In an effort to gain users’ trust and let their guard down, the apps have provided fully functional services for photo editing and framing, exercise and training, horoscopes, and junk file removal from Android devices, according to an article published by security firm Dr. The Web. All of the apps identified offered users the option of opting out of in-app ads by logging into their Facebook accounts. Users who chose the option saw a real Facebook login form with fields for entering usernames and passwords.

Then, as the researchers at Dr Web wrote:

These Trojans used a special mechanism to deceive their victims. After receiving the necessary settings from one of the C&C servers during launch, they loaded the legitimate Facebook webpage in WebView. Then they loaded the JavaScript received from the C&C server into the same WebView. This script was directly used to hijack the login credentials entered. After that, this JavaScript, using the methods provided via the JavascriptInterface annotation, passed the stolen login and password to the Trojan applications, which then forwarded the data to the attackers’ C&C server. Once the victim logged into their account, the Trojans also stole the cookies from the current authorization session. These cookies were also sent to cybercriminals.

Malware analysis showed that they were all given settings to steal Facebook account IDs and passwords. However, the attackers could easily have changed the settings of the Trojans and ordered them to load the web page of another legitimate service. They could even have used a completely bogus login form located on a phishing site. Thus, Trojans could have been used to steal the usernames and passwords of any service.

malicious android apps Apps with 5.8 million Google Play downloads stole users’ Facebook passwords
Dr. The canvas

Researchers have identified five variants of malware hidden in apps. Three of these were native Android apps, and the other two used Google’s Flutter framework, which was designed for cross-platform compatibility. Dr. Web has stated that he classifies them all as the same Trojan horse because they use identical configuration file formats and identical JavaScript code to steal user data.

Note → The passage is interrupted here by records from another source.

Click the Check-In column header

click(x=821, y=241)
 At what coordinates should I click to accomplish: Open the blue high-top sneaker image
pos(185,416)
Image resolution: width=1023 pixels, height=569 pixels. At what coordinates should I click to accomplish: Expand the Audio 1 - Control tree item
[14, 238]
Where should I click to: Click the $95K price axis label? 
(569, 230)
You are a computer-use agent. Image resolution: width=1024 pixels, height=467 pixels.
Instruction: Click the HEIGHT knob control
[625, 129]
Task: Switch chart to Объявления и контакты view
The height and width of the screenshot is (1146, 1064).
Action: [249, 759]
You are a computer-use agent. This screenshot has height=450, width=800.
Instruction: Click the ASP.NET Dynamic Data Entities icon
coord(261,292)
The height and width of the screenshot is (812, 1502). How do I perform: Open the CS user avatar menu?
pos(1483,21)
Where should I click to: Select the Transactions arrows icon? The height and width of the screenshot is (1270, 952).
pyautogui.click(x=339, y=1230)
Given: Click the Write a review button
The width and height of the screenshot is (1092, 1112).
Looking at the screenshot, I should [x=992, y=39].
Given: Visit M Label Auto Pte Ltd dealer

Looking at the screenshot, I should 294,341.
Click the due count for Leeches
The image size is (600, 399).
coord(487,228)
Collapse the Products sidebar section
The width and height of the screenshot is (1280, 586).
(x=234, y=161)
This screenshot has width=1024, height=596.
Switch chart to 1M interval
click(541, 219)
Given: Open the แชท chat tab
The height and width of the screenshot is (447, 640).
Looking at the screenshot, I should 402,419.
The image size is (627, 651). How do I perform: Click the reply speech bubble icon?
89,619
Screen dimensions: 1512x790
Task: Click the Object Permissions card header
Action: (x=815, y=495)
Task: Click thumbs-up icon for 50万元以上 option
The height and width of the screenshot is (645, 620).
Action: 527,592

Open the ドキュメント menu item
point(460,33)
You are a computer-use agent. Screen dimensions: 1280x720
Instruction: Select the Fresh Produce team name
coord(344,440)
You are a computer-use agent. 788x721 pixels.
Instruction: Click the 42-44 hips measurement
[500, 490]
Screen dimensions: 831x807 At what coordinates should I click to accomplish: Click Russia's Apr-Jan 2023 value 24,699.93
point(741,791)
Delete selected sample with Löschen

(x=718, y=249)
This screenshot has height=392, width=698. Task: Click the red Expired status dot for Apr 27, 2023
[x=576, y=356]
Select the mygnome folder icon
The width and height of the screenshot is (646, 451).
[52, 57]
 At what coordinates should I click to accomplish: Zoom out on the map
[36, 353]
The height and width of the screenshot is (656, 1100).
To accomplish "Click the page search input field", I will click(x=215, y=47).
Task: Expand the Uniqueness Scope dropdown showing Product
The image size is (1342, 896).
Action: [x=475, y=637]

Dr Web identified the variants as follows:

The majority of the downloads were for an app called PIP Photo, which was viewed over 5.8 million times. The application with the second largest reach was Photo Processing, with over 500,000 downloads. The remaining applications were:

A search on Google Play shows that all apps have been removed from Play. A Google spokesperson said the company has also banned the developers of the store’s nine apps, meaning they won’t be allowed to submit new apps. This is the right thing for Google to do, but it poses only a minimal hurdle for developers nonetheless as they can simply sign up for a new developer account under a different name for a one-time fee of $ 25.

Anyone who has downloaded any of the above apps should carefully examine their device and Facebook accounts for any signs of compromise. Downloading a free Android antivirus app from a well-known security company and looking for other malicious apps isn’t a bad idea either. Malwarebytes’ offering is my favorite.